Ratusan petani di Lampung Timur dan Lampung Selatan menggeruduk Kantor DPRD Lampung, Rabu (10/1).Mereka datang beramai-ramai menggunakan truk untuk menuntut pembatalan sertifikat yang diterbitkan atas lahan yang mereka kelola. Tetapi, kedatangan mereka disambut oleh kawat berduri.
Petani dari Lampung Timur, adalah penggarap lahan Register 38 Gunung Balak seluas 401 hektare yang lokasinya ada di Desa Wana, Lampung Timur. Mereka yang menggarap lahan sejak 1960 kaget lantaran tiba-tiba diterbitkan sertifikat tanah atas nama orang lain pada tahun 2021.
Petani menduga ada aktivitas mafia tanah atas proses penerbitan Sertifikat Hak Miliki (SHM) di lahan register itu.
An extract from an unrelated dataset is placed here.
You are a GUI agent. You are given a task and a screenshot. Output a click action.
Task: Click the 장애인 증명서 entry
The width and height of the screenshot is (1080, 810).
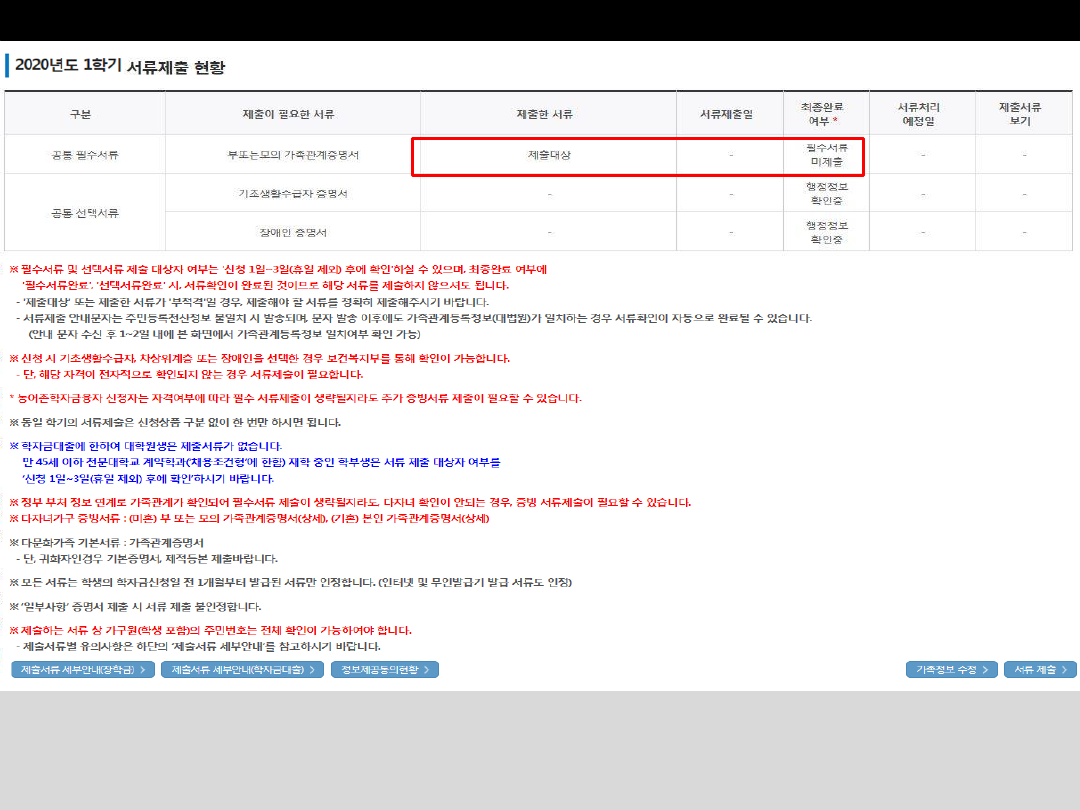pyautogui.click(x=293, y=232)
Sementara itu, petani dari Lampung Selatan, adalah penggarap lahan Pemprov Lampung yang sejak tahun 2022, harus membayar sewa atas penggunaan lahan itu.
Kebijakan sewa itu kemudian diprotes petani karena dinilai memberatkan dengan nilai Rp 3 juta per hektare per tahun.
Mewakili para petani, Direktur LBH Bandar Lampung Sumaindra Jawardi menyampaikan terdapat lima tuntutan petani atas permasalahan mereka.
1. Negara harus segera mewujudkan reforma agraria.
2. Pemprov Lampung untuk segera menyelesaikan konflik agraria di Lampung, khususnya di Lampung Selatan dan Lampung Timur.
3. Menghentikan segala bentuk perampasan tanah rakyat.
4. Menghentikan intimidasi kepada rakyat yang berhadapan dengan konflik agraria.
5. Mengusut tuntas persoalan mafia tanah di Lampung.
Ketua Komisi I DPRD Provinsi Lampung, Budiman AS berjanji akan menyelesaikan permasalahan yang disampaikan oleh para petani.
“Kami dari Komisi I yang salah satu tugasnya adalah pada bidang pertanahan. Hari ini kami berterimakasih kepada para petani yang telah mempercayakan aspirasinya kepada kami. Kami berjanji akan menyelesaikan masalah ini, dan akan memanggil para pihak-pihak terkait,” ucapnya.